Thinking is social, especially in a classroom. It is the negotiation of meaning, on a daily basis, with its incremental movements influenced by all manner of things, and not always political. The management of thinking requires not only a distinct awareness of the social rhythms of a class, but also the emotional energy and psychic awareness (i.e. just read their body language, and the room) to shape such thought.

That shaping cannot necessary be measured, or even observed quantifiably. But it can be sensed.

I covered a geography lesson last week. In it we spoke about volcanoes, a topic that (sometimes like alliteration) students are taught on a cyclical basis (sometimes, presumably, as if they have been taught it for the first time). The conversation deepened into discussion of science, and belief, and on what things we might believe now that will be mocked in the future. We spoke of the mocked beliefs of scientists in the past, such as Semmelweis who believed that germs caused illness and died in an asylum. We spoke of Persian folk lore, and on the nature of a thought that might be believed for all time.
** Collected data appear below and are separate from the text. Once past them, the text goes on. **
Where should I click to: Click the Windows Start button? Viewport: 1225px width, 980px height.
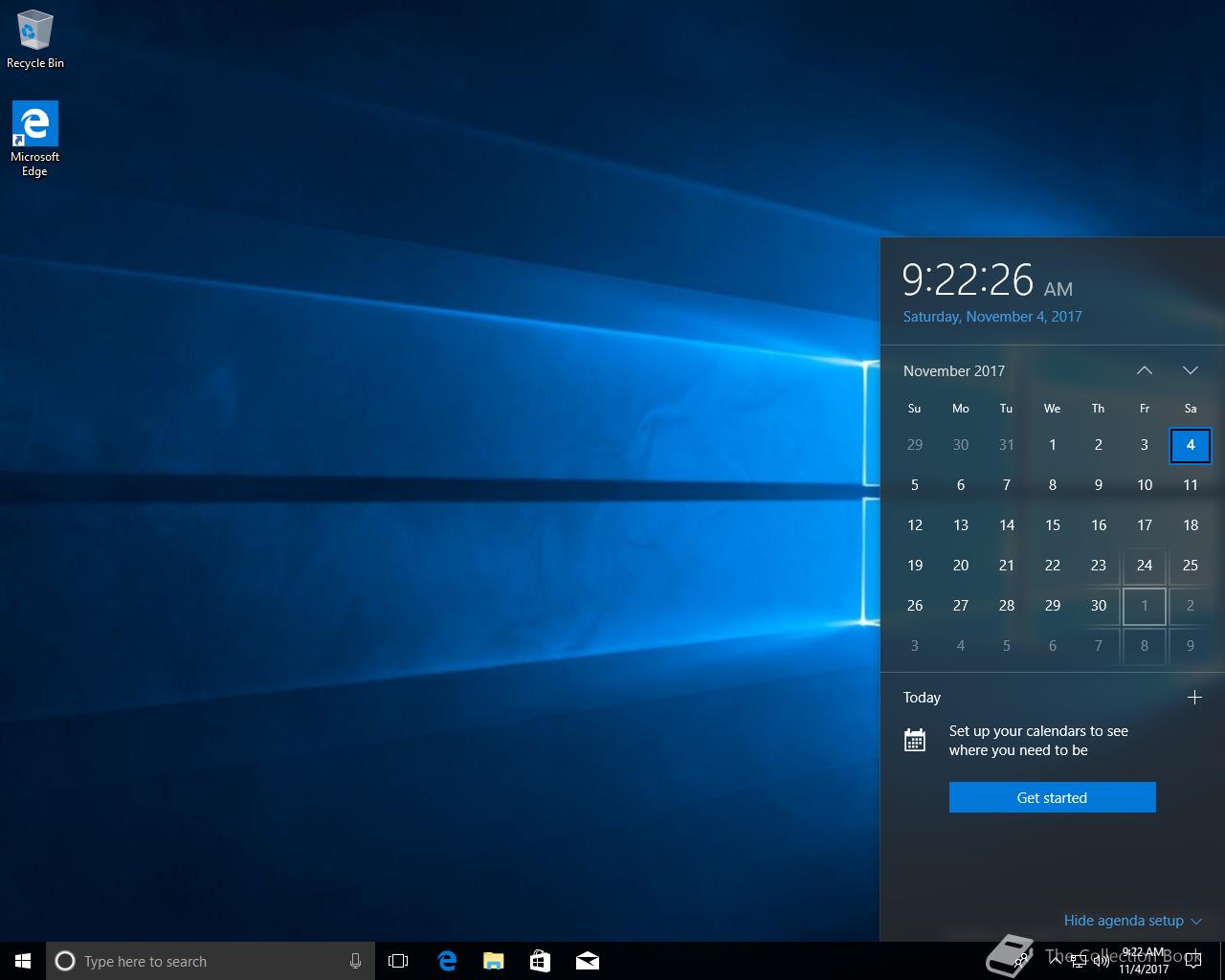click(23, 961)
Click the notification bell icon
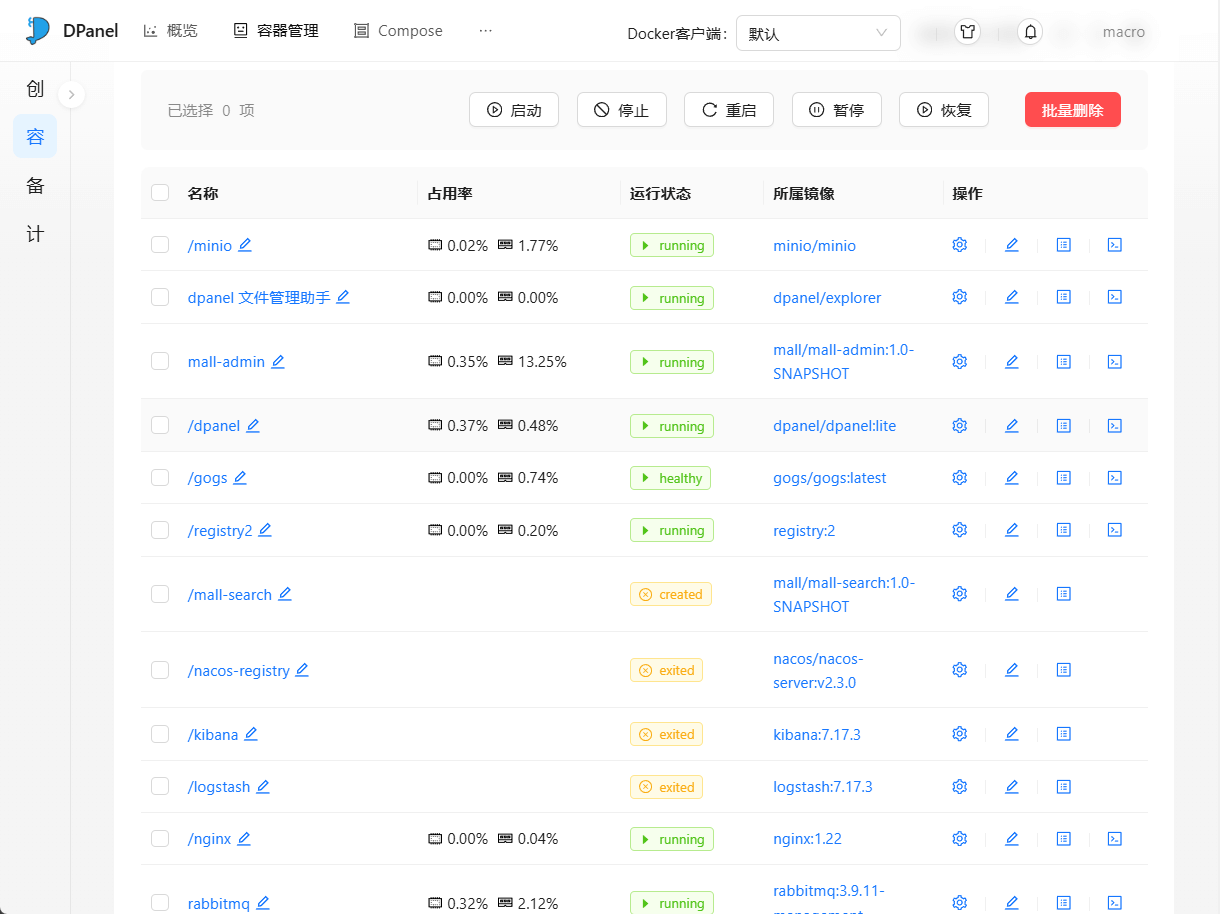1220x914 pixels. point(1031,32)
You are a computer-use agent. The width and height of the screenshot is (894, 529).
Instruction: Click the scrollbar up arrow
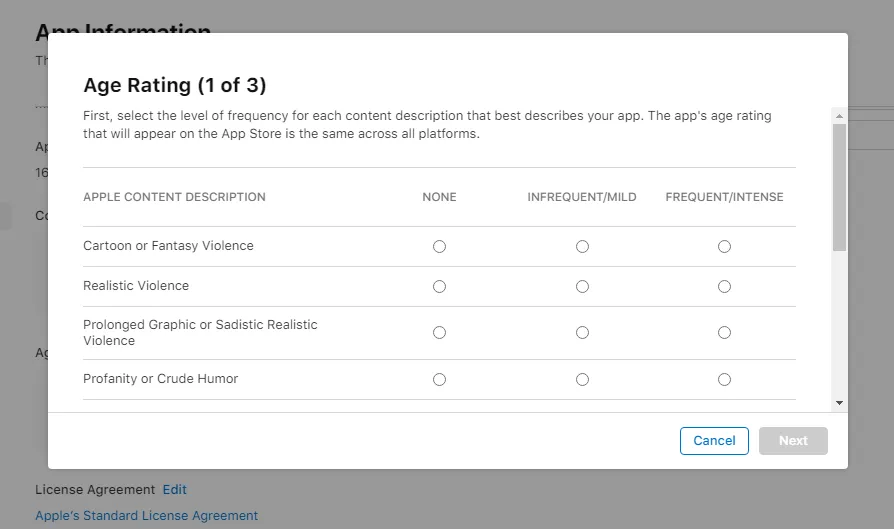click(x=839, y=116)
We questioned how we might understand what is at the centre of the earth and (as Baudrillard would contest), how we might similar accept (and perhaps eventually question) the methods by which we measure and conceive of the inner parts of our planet, or indeed any other. We questioned how the light from the stars reaches us very many light years after occuring, and about how our brains construct the world around us through the stimulus converted from the independent world around us. We discussed the Victorian mindset in relation to technology and aspiration, and Steam Punk literature, as well as the usual classics. We ended on how science relies upon metaphors for understanding, with a playing of the (somewhat discounted, but still stimulating) video on the quantum physics slit experiment. 
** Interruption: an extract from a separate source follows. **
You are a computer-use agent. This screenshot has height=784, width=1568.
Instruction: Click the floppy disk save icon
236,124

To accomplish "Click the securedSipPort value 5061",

After this we copied a diagram of the earth and labelled it.

Such conceptual discussions seemed to sow some seeds amongst these students: there was a narrative to the lesson interspersed with questions and responses from the students to me, and to each other. Curiosity of the world, and how we are to understanding it, and how our understanding might change the world, was demanded by that conversation: the body language and energy suggested that it was.

It was a lesson that reminded me that one purpose of teacher that I hold high is to sow seeds: to combat anti-intellectualism, and to (sometimes through sheer force of will and the avatar of personality) cultivate a culture of earnest curiosity into the minds of students, and hopefully the classroom at large. That sometimes the response to troublesome acronym-based issues I have experienced in the past (ESB students) have ‘required’ task-based, business-like approaches on recommendation vindicates how I wish to approach teaching in a way that my being seems to strive.
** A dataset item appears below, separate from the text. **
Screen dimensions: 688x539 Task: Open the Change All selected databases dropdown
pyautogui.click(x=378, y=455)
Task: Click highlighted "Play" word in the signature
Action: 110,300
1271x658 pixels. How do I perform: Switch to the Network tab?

Despite having taught for thirteen years, each lesson I teach still seems to take on a distinct importance – the way I speak demands that each idea has an understated potency that must be celebrated.

I am distinctly an English teacher. Of that, I teach distinctly literature. Of that, I distinctly believe that a cultural foregrounding of ideas is necessary for students to write and experience and sense well.

And, especially now, with the cultural and background of how I have approached the first half of my life, I feel that that reading and writing is one way to sow seeds for myself: not just ticking boxes.